Rows:
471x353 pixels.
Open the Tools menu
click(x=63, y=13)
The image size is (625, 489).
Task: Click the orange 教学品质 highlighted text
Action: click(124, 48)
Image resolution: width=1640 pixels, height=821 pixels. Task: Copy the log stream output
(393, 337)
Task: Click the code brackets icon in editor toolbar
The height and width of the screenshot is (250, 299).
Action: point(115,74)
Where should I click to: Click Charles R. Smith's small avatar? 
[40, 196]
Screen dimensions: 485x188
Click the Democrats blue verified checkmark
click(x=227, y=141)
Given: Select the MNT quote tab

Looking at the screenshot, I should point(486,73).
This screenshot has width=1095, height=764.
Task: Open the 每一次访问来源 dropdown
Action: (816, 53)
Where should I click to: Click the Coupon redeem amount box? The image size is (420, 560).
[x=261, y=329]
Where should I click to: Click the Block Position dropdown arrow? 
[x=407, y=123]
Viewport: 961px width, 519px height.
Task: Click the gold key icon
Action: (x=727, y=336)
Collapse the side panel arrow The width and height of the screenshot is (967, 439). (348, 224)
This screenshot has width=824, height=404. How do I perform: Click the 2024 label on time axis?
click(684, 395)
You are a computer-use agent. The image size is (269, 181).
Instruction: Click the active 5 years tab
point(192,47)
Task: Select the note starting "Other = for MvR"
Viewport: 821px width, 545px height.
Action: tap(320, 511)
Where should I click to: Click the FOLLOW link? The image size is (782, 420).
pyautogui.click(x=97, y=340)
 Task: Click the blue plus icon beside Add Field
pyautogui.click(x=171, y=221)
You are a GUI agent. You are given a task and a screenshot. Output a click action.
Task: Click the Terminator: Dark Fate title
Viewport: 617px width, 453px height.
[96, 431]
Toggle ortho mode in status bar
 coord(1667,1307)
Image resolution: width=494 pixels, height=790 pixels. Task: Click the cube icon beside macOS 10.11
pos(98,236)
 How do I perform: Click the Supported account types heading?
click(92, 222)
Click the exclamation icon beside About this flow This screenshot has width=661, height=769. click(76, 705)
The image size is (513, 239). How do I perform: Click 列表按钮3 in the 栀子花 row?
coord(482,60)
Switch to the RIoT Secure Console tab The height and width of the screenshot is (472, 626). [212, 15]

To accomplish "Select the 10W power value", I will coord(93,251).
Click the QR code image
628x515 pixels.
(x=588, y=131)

What this task involves:
Extract every line of the data above and reproduce each one unchanged, in its original order.

Task result:
471x353 pixels.
Open the Tools menu
click(x=63, y=13)
The image size is (625, 489).
Task: Click the orange 教学品质 highlighted text
Action: click(124, 48)
Image resolution: width=1640 pixels, height=821 pixels. Task: Copy the log stream output
(393, 337)
Task: Click the code brackets icon in editor toolbar
The height and width of the screenshot is (250, 299).
Action: point(115,74)
Where should I click to: Click Charles R. Smith's small avatar? 
[40, 196]
Screen dimensions: 485x188
Click the Democrats blue verified checkmark
click(x=227, y=141)
Given: Select the MNT quote tab

Looking at the screenshot, I should point(486,73).
This screenshot has width=1095, height=764.
Task: Open the 每一次访问来源 dropdown
Action: (816, 53)
Where should I click to: Click the Coupon redeem amount box? The image size is (420, 560).
[x=261, y=329]
Where should I click to: Click the Block Position dropdown arrow? 
[x=407, y=123]
Viewport: 961px width, 519px height.
Task: Click the gold key icon
Action: (x=727, y=336)
Collapse the side panel arrow The width and height of the screenshot is (967, 439). (348, 224)
This screenshot has width=824, height=404. How do I perform: Click the 2024 label on time axis?
click(684, 395)
You are a computer-use agent. The image size is (269, 181).
Instruction: Click the active 5 years tab
point(192,47)
Task: Select the note starting "Other = for MvR"
Viewport: 821px width, 545px height.
Action: tap(320, 511)
Where should I click to: Click the FOLLOW link? The image size is (782, 420).
pyautogui.click(x=97, y=340)
 Task: Click the blue plus icon beside Add Field
pyautogui.click(x=171, y=221)
You are a GUI agent. You are given a task and a screenshot. Output a click action.
Task: Click the Terminator: Dark Fate title
Viewport: 617px width, 453px height.
[96, 431]
Toggle ortho mode in status bar
 coord(1667,1307)
Image resolution: width=494 pixels, height=790 pixels. Task: Click the cube icon beside macOS 10.11
pos(98,236)
 How do I perform: Click the Supported account types heading?
click(92, 222)
Click the exclamation icon beside About this flow This screenshot has width=661, height=769. click(76, 705)
The image size is (513, 239). How do I perform: Click 列表按钮3 in the 栀子花 row?
coord(482,60)
Switch to the RIoT Secure Console tab The height and width of the screenshot is (472, 626). [212, 15]

To accomplish "Select the 10W power value", I will coord(93,251).
Click the QR code image
628x515 pixels.
(x=588, y=131)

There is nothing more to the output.